Долгие каникулы в Одессе (Gonti) - страница 119

— Кха, кхе, те, тьфу! Тебе «не изменяет память»? Глупый мальчишка! Да откуда ты вообще можешь что-то помнить за то время? И знать за то, что запретила или нет советская власть? Тебе сколько лет-то? Ты уж говори, да не заговаривайся! Хорошо, что я кое-что знаю о твоём прошлом и понимаю, что ты всё равно от всего отопрёшься. Знаешь, а ведь ты неплохо устроился... «тут помню, тут не помню». А чуть что так сразу — «не знаю»!

— Но со мной твои номера не пройдут! Миша, ты совсем не замечаешь, что порой говоришь такие вещи о которых в силу своего возраста и знать-то не должен. Но ведь ты знаешь! Мы, твои преподаватели, к этому уже привыкли, но у постороннего человека это может вызвать ненужный интерес и вопросы. Так что следи за тем, кому и что ты говоришь!

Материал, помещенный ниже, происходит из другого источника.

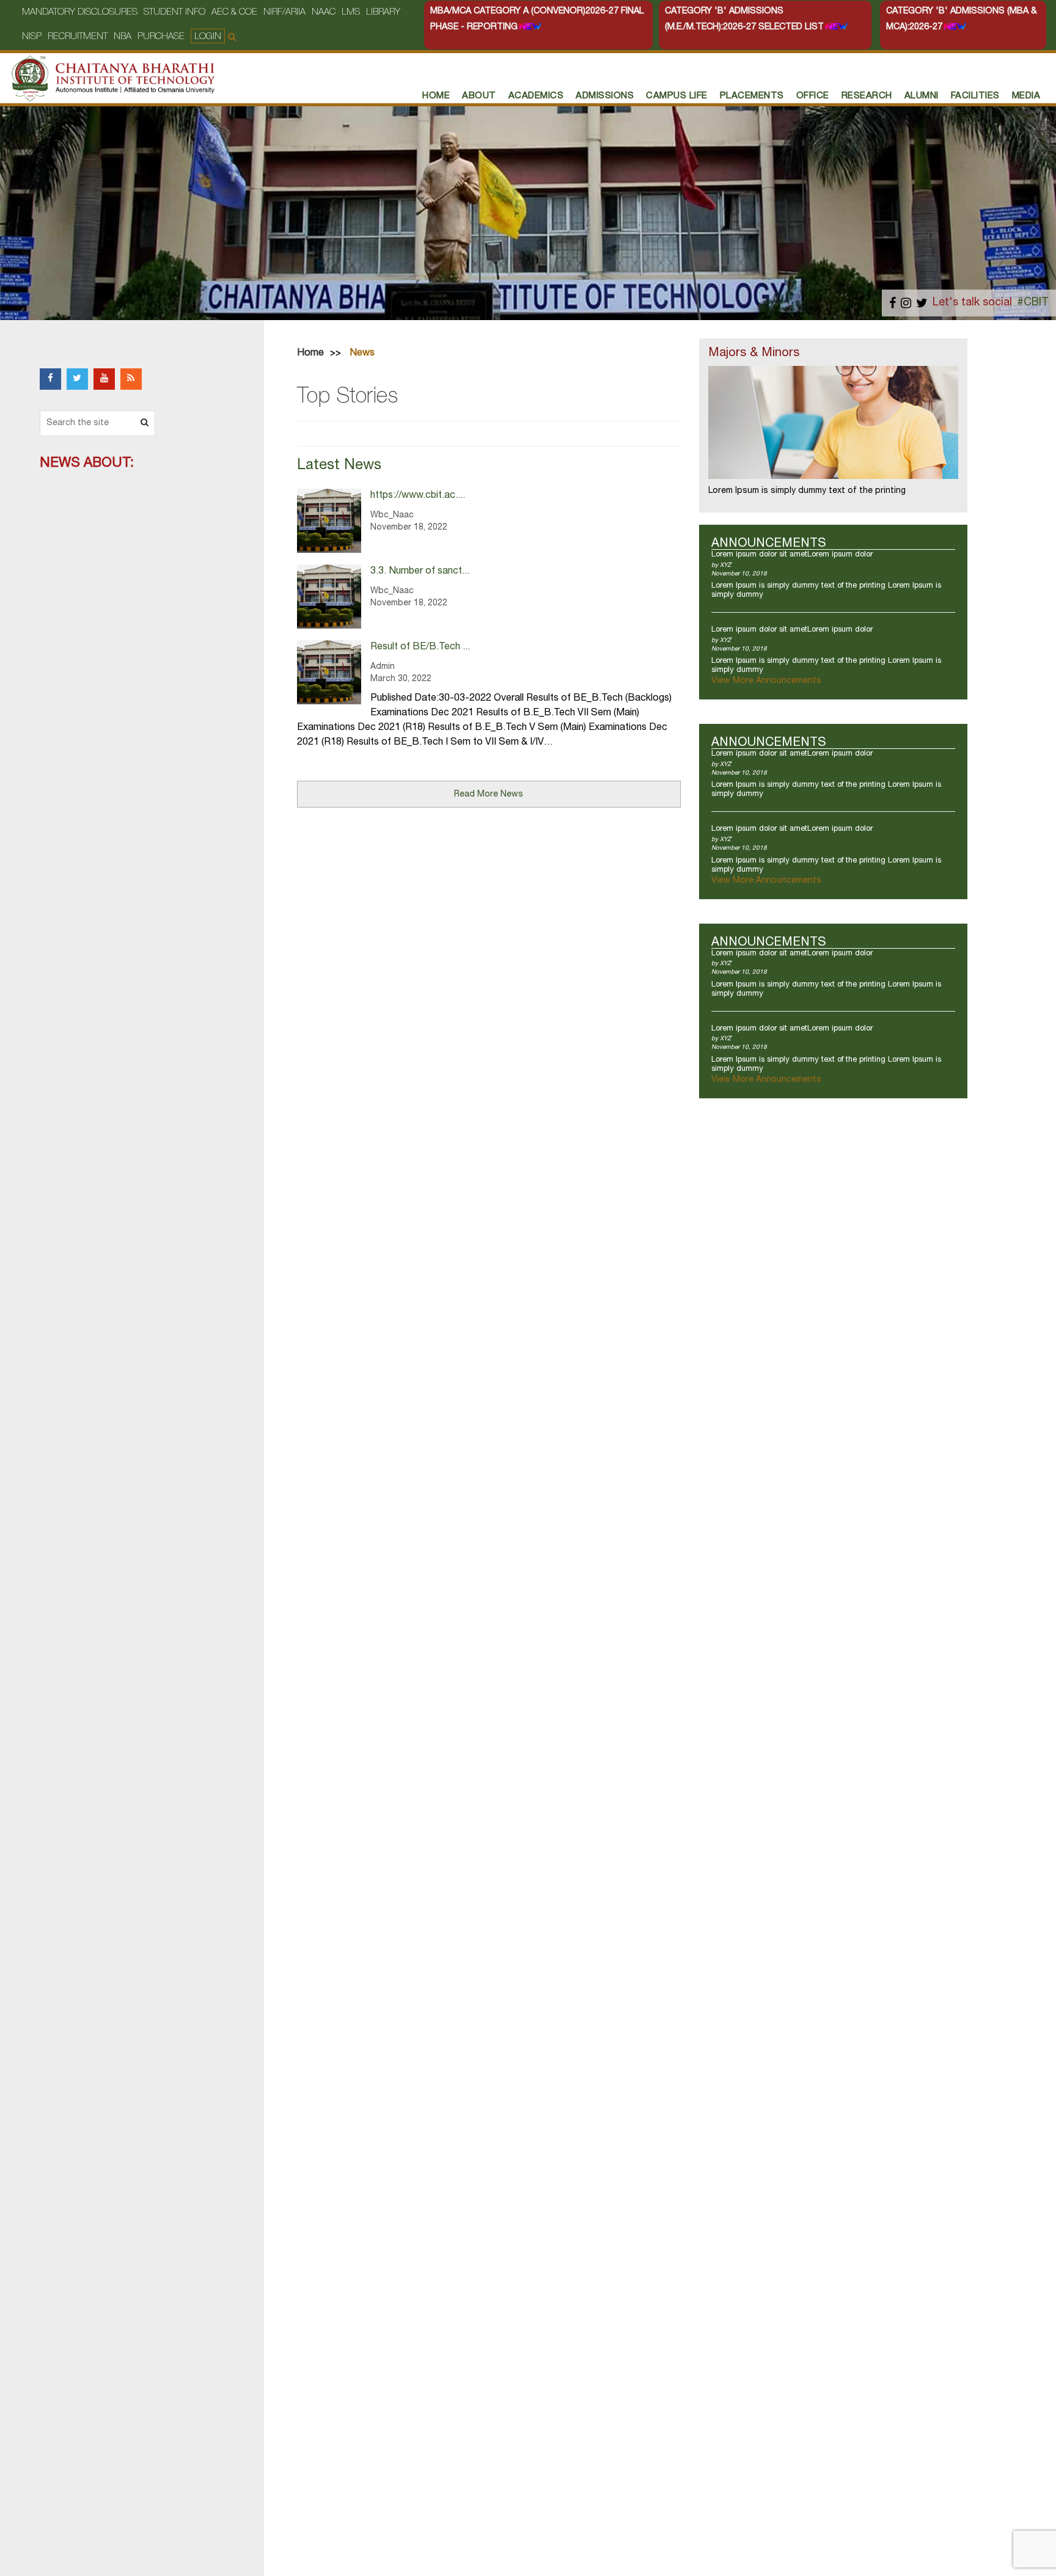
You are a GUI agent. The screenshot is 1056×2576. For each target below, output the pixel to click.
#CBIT (1033, 303)
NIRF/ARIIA (284, 12)
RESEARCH (867, 96)
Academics (536, 96)
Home (310, 354)
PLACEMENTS (752, 96)
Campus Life (677, 96)
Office (812, 96)
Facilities (975, 96)
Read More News (488, 794)
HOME (436, 96)
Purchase (161, 37)
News (362, 354)
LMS (351, 12)
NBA (122, 37)
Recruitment (78, 37)
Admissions (605, 96)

Пипец! Опять прокололся! Прав мой ректор, я совсем перестал «шифроваться». Мама давно уже не обращает внимания на то, что и как говорит «её сыночка». Только иной раз переспросит, если услышит что-то новое и для неё непонятное. Ребята в группе поначалу на меня косились, но тоже как-то быстро привыкли, что пацан рассуждает как взрослый. Явных глупостей я не говорю, а мой статус музыкального руководителя и зама Фляйшмана, да ещё подкреплённый написанными для нашего ансамбля песнями, вскоре примирил музыкантов с моей некоторой «чрезмерной начитанностью».

Тем более, что я постоянно приношу в клуб все те новые музыкальные газеты и журналы, что по моей просьбе заказывает и покупает моя мама. На это и списывают мою «излишнюю образованность». А братья и Сонечка с которыми я хоть и редко, но всё же встречаюсь, вообще не обращают на мою речь никакого внимания. Разве что сами стали употреблять некоторые мои словечки приучая обитателей дома к новым словесным оборотам. И ведь приучили, но я в этом не виноват, оно само получилось.

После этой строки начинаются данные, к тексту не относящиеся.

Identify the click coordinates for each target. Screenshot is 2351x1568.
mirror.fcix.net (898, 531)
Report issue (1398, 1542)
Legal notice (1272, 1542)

— Хедва! Не хочу расчёсывать тебе нервы, но твой Лазарь заховался в дровянике с бутылкой шмурдяка. Шевели булками старая, пока он опять до белочки не допился!

— Ой вей из мир! Щас возьму скалку и устрою ему гранд фестиваль за все мои вирванные годы. Достал он уже меня, алкаш запойный!

***

Тот наш осенний разговор с ректором продлился недолго, но для меня результат был скорее обнадёживающий. Столяров согласился не настаивать на запрете артистам кордебалета выступать в нашем клубе. В свою очередь я пообещал, что никаких «запрещённых чарльстонов, фокстротов и шимми» в нашем клубе звучать не будет. На мои заверения Столяров только ухмыльнулся.

— А знаешь, Миша, кое в чём ты прав. Бесполезно ограничивать музыку только запретами, она всё равно «найдёт дырочку». Пусть и будет рядиться в другие одежды. Уж мне-то это известно хорошо. Одна история вальса чего стоит! Запрещали его и в европах, запрещали и в америках, а Штраус как писал, так и продолжал писать. Да и у нас в Российской империи вальс был под запретом, но ведь и наши композиторы вальсы писали. Так что вальс, как ты говоришь, «просочился». Так и сейчас, тот же чарльстон запретили, но ведь танцуют! Хоть и называют его «ритмическим» или «гимнастическим» танцем. — и ректор заговорщицки мне подмигнул... Или мне это показалось?